Generally speaking, the application of aromatherapy is suggested to help patients cope with stress, chronic pain, nausea and depression. One can assume both direct effects of the oils, but also positive expectations of the patients. Furthermore it has been suggested that the use of essential oils can relieve bacterial infections (Geda, 1995
), stimulate the immune system (Komori et al, 1995
), help to fight colds, flues and sore throats (Hasani et al, 2003
), improve urine production (Morimoto and Shibata, 2010
), increase circulation (Shiina et al, 2008
) and aid in the healing of cystitis (Eriksen, 2000
), herpes simplex (Buckle, 2002
), acne (Eriksen, 2000
), headaches (Eriksen, 2000
), indigestion (Schnaubelt, 1999
), premenstrual syndrome (Eriksen, 2000
), muscle tension (Lis-Balchin et al, 2000
), and even cancer (Fellowes et al, 2004
). Specific indications can only be discussed by choosing a selected number of essential oils.
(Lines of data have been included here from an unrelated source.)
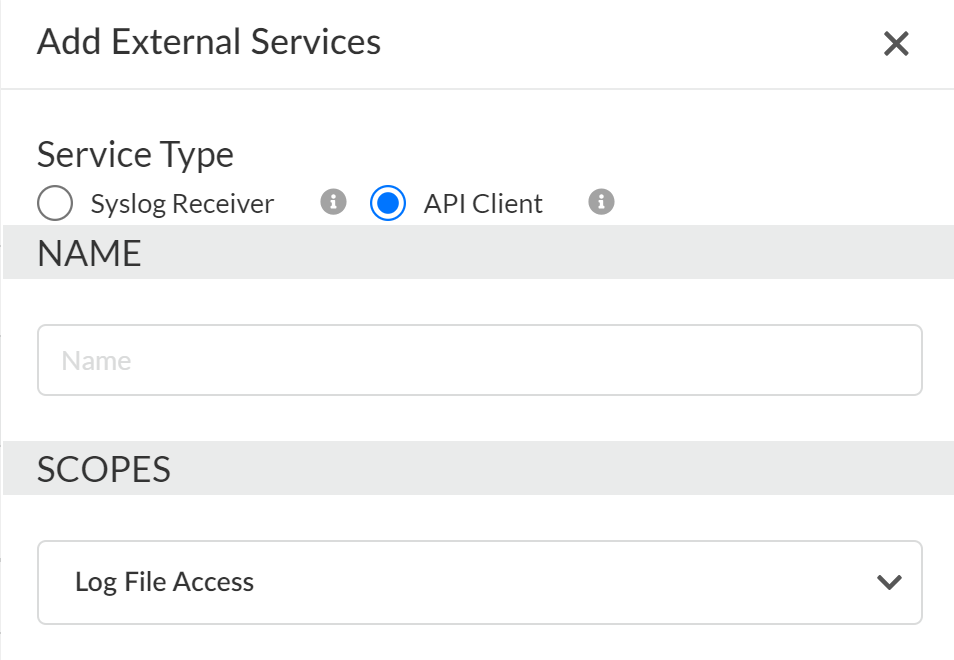Click the Log File Access selected value
This screenshot has height=660, width=954.
(x=165, y=582)
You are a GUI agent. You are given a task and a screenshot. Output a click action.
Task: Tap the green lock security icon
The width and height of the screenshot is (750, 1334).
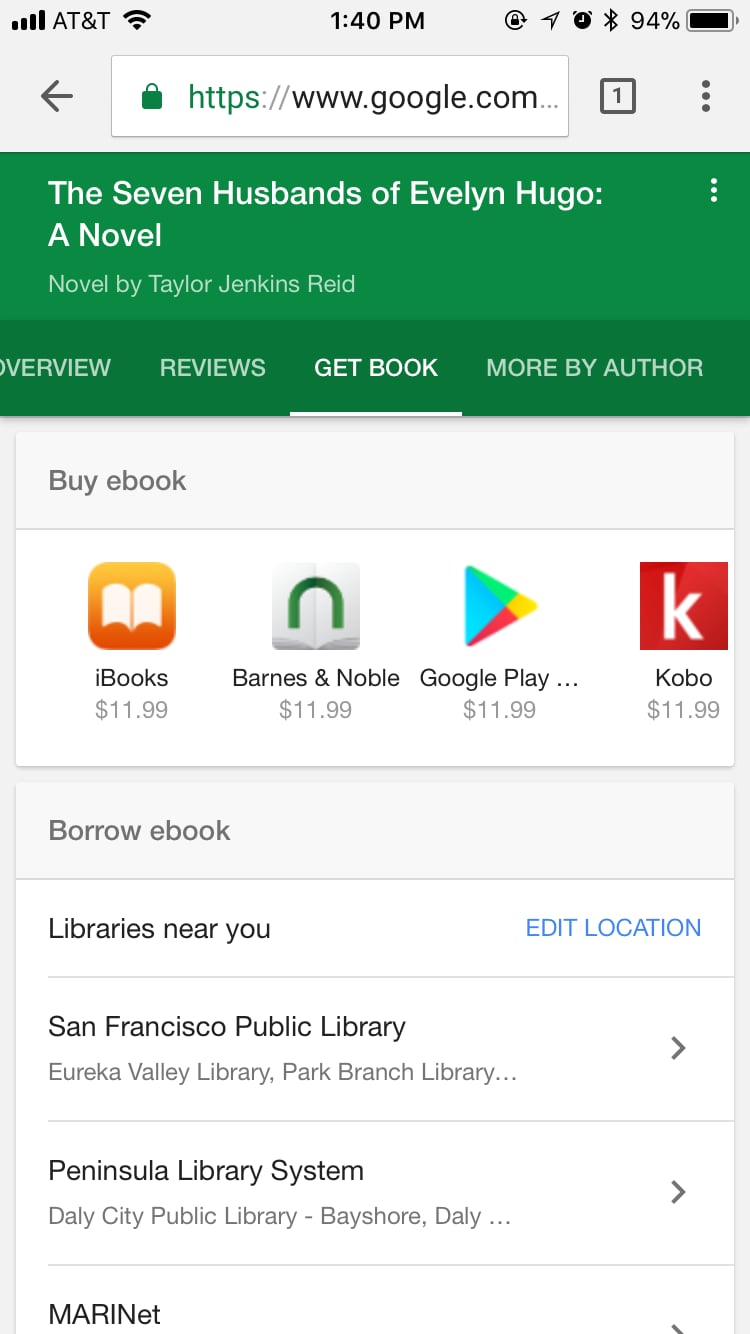pyautogui.click(x=152, y=97)

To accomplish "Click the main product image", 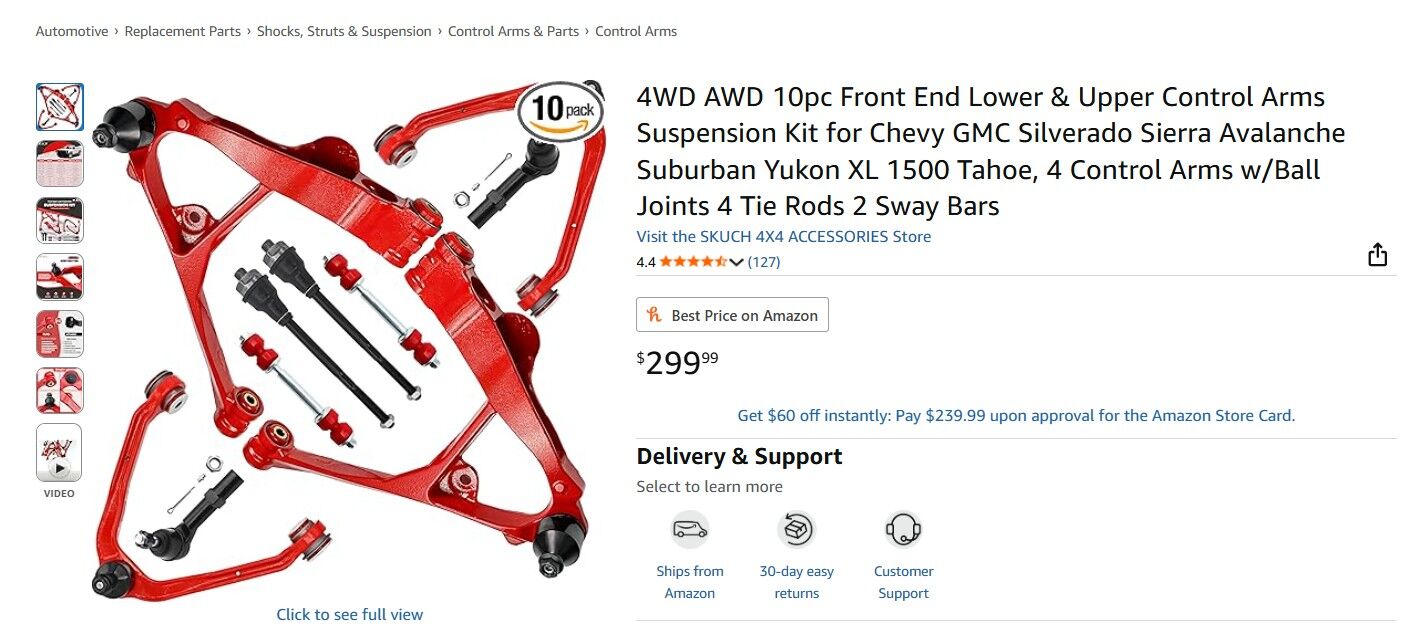I will tap(350, 340).
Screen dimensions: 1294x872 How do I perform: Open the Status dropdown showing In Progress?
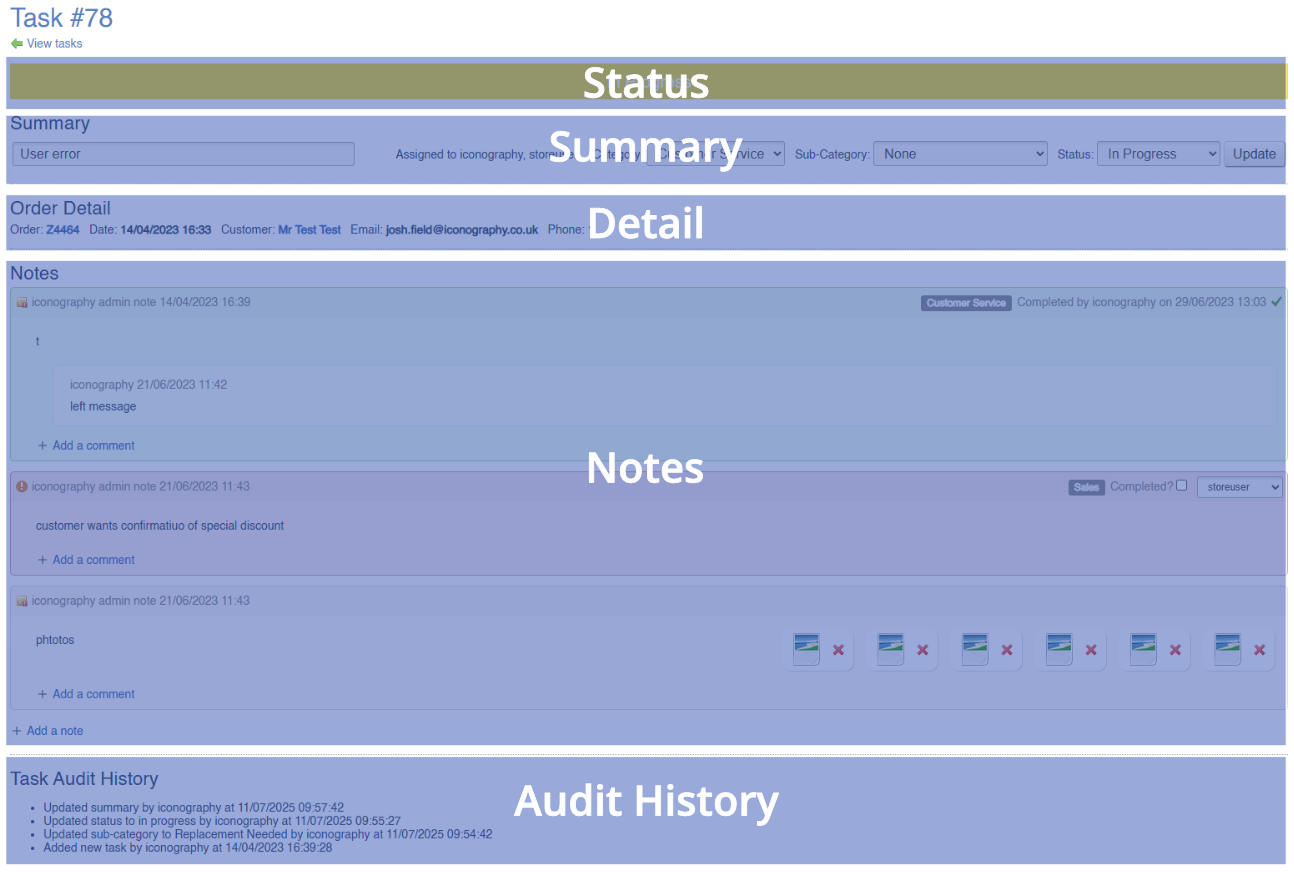pos(1158,154)
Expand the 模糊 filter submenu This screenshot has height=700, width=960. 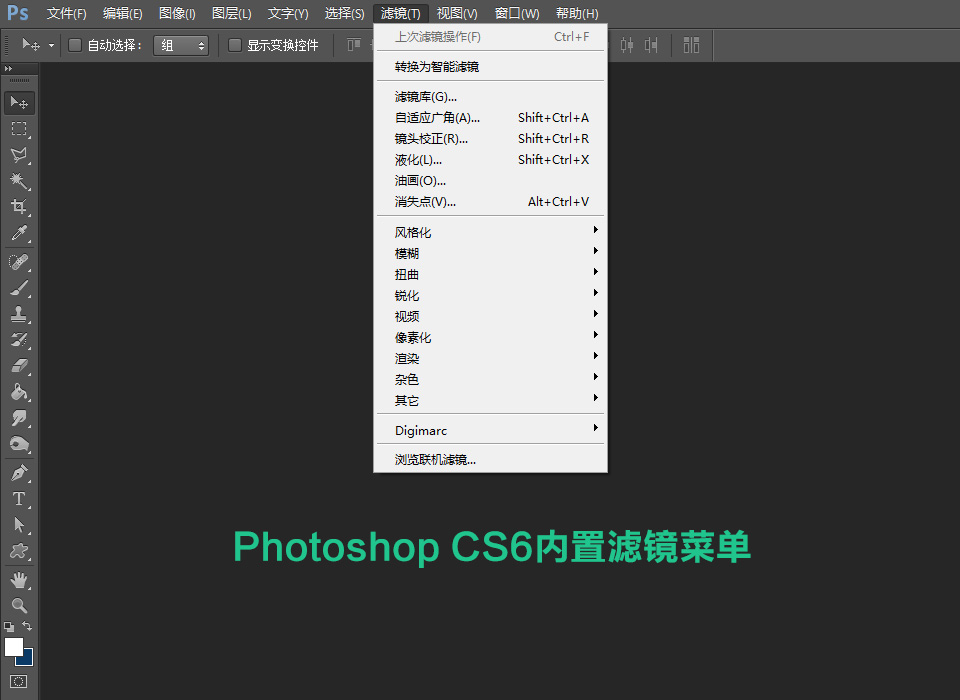click(x=430, y=252)
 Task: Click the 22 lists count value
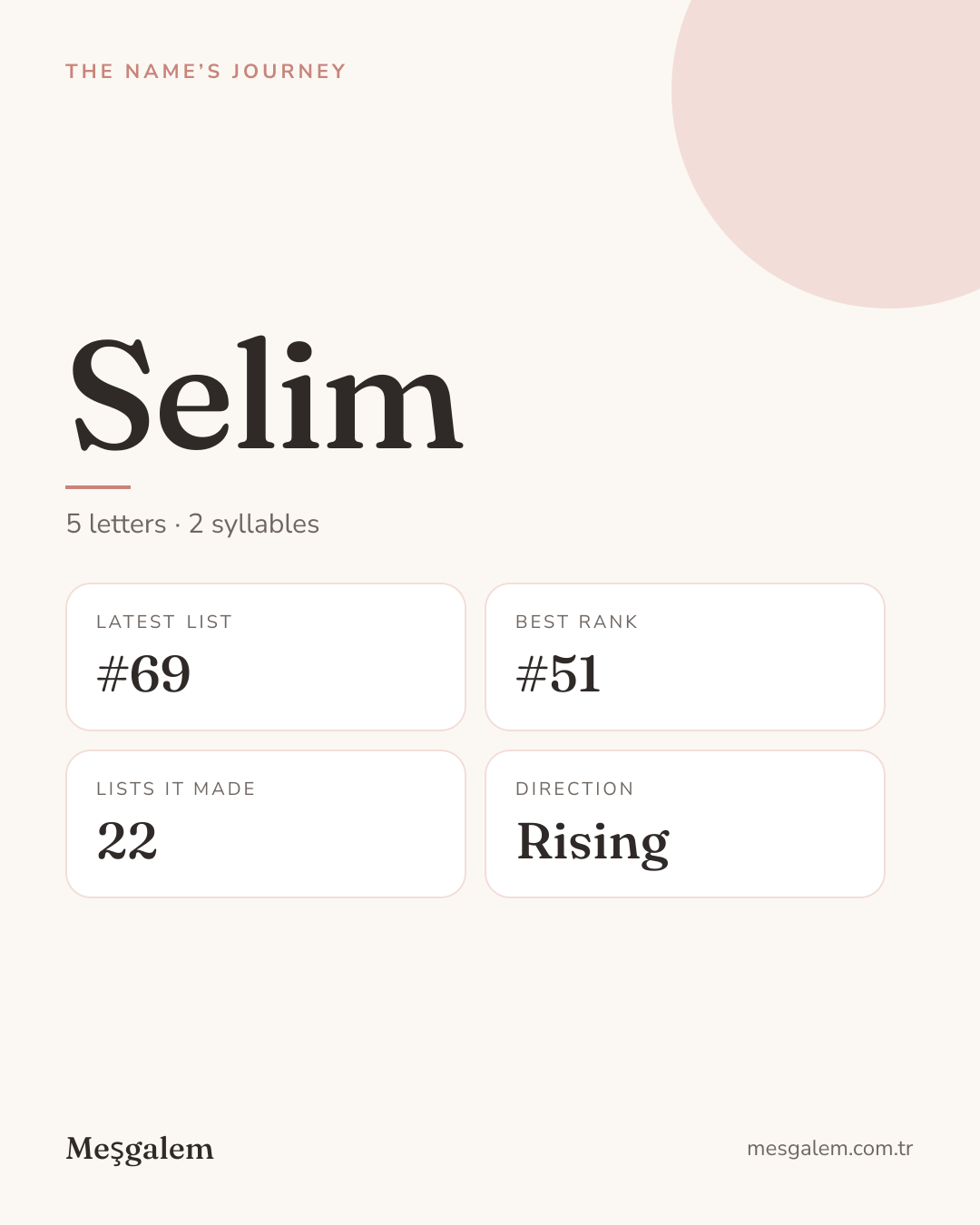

In Australia, three surveys showed that up to 1% of cancer patients used aromatherapy (Girgis et al, 2005
, Salminen et al, 2004
, Correa-Velez et al, 2003
). In Canada, two surveys revealed that up to 4% of cancer patients used it (Tough et al, 2002
, McKay et al 2005
). In Italy, Spain and Turkey prevalence ranges from <1 to 2% (Johannessen et al, 2008
, Fernandez-Ortega et al, 2008
, Akyuz et al, 2007
). In contrast, six surveys carried out in the UK showed that 40.6% of cancer patients were using it (Lewith et al., 2002
, Maher et al., 1994
, Rees et al., 2000
, Harris et al., 2003
, Scott et al., 2005
, Shakeel et al., 2008
). A US survey revealed that 11% of cancer patients may be using aromatherapy and in New Zealand 6% (Lawsin et al., 2007
, Chrystal et al., 2003
). However, it is unclear whether this usage is a specific anti-cancer intervention or simply to increase general well-being and thus life-style associated rather than a therapeutic approach. One could assume that a similar percentage of healthy individuals is using essential oil, too.
Since aromatherapy can also be applied orally or rectally, the administration of such oils may not be legally permitted in several countries, unless it is applied by a medically qualified person. There may be legal issues resulting from the fact that diluted essential oils can “penetrate the skin”, which could be considered as administering a drug. This review was carried out as a project for the European CAM cancer consortium (www.cam-cancer.org
) and includes studies which assess the effect of aromatherapy on its own or in conjunction with massage therapy. The objective of this paper is to provide an updated review of evidence from pre-clinical and clinical trials assessing the benefits and safety of aromatherapy for cancer patients.